**Activity**
Taking the line containing "Click the coil" as the first and the last line of the entries as the end, reproduce every line between them exactly, including both.

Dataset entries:
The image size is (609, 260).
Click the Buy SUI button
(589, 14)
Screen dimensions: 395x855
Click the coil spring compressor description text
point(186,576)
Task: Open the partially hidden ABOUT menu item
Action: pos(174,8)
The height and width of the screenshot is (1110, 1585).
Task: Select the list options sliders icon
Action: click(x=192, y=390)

**Answer box**
Click the coil spring compressor description text
point(186,576)
Task: Open the partially hidden ABOUT menu item
Action: pos(174,8)
The height and width of the screenshot is (1110, 1585).
Task: Select the list options sliders icon
Action: click(x=192, y=390)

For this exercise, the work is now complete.